### Written task
Rewrite the items below with "computer-use agent" swapped for "desktop assistant" wherever it appears, keeping everything else the same. Leave out the pictures.

### Task inputs
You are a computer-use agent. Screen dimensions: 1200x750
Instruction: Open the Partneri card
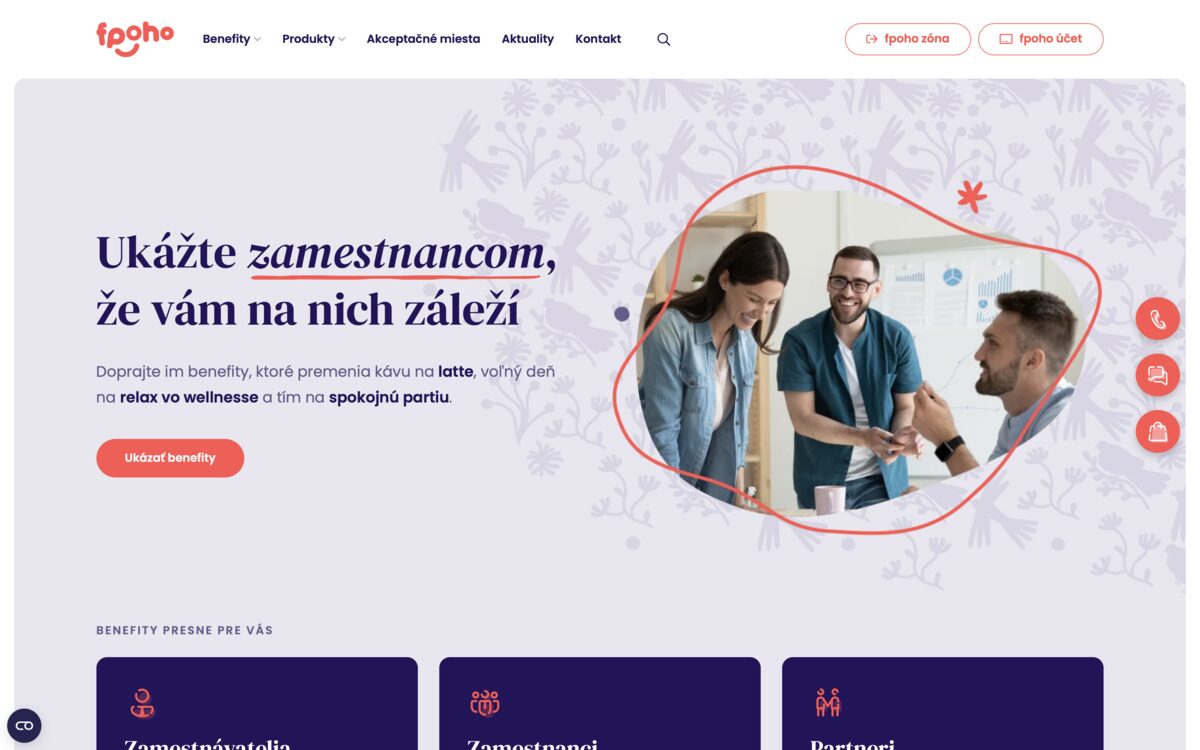coord(943,703)
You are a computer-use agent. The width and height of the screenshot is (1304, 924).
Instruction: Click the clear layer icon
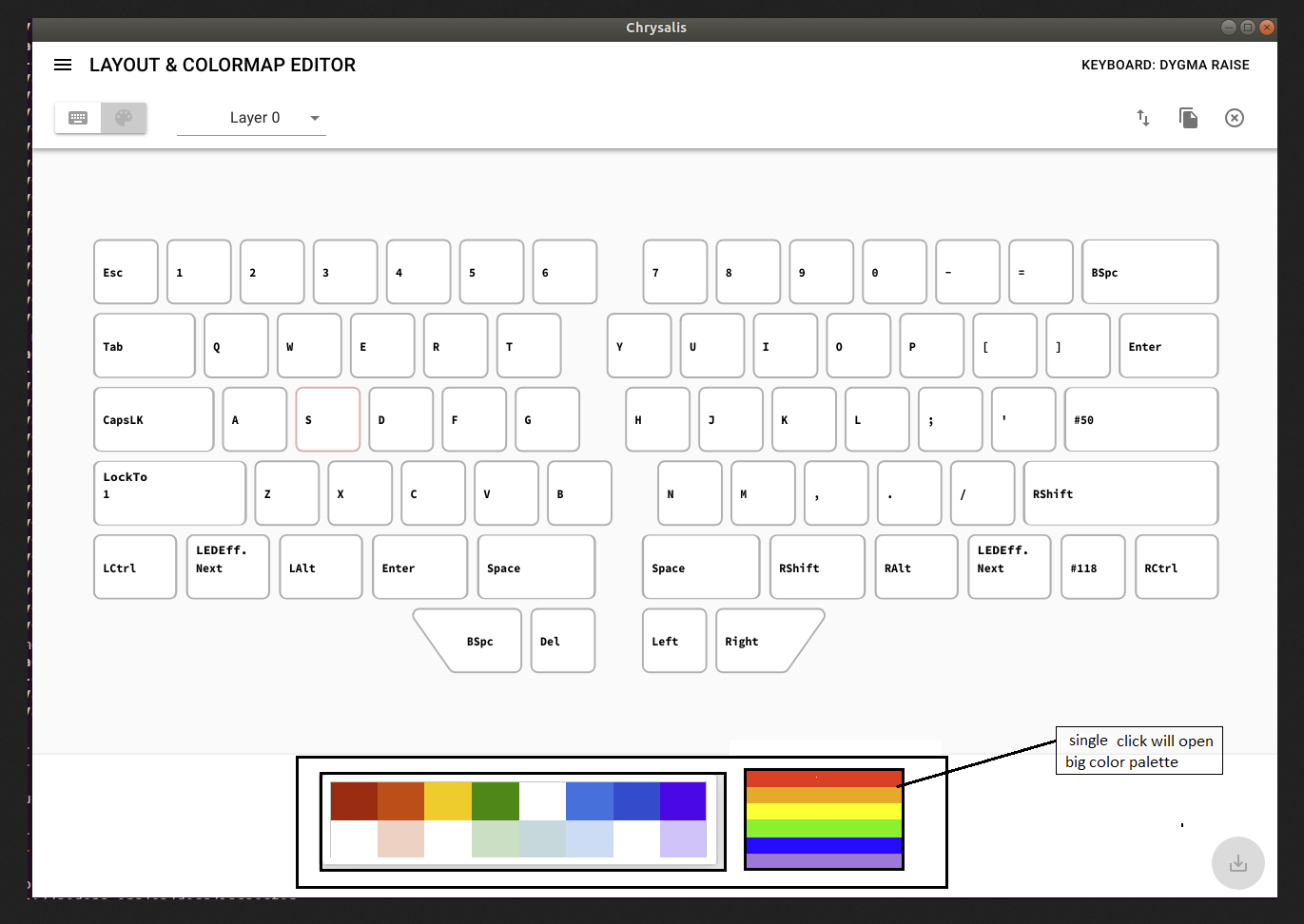click(x=1234, y=117)
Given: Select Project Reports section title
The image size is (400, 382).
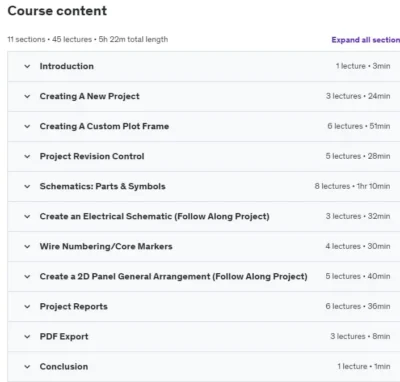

### Task response
You are a desktop assistant. Screen dimensions: 1200x750
Instruction: Open the Partneri card
coord(943,703)
You are a desktop assistant. The width and height of the screenshot is (1304, 924).
Instruction: Click the clear layer icon
click(x=1234, y=117)
Given: Select Project Reports section title
The image size is (400, 382).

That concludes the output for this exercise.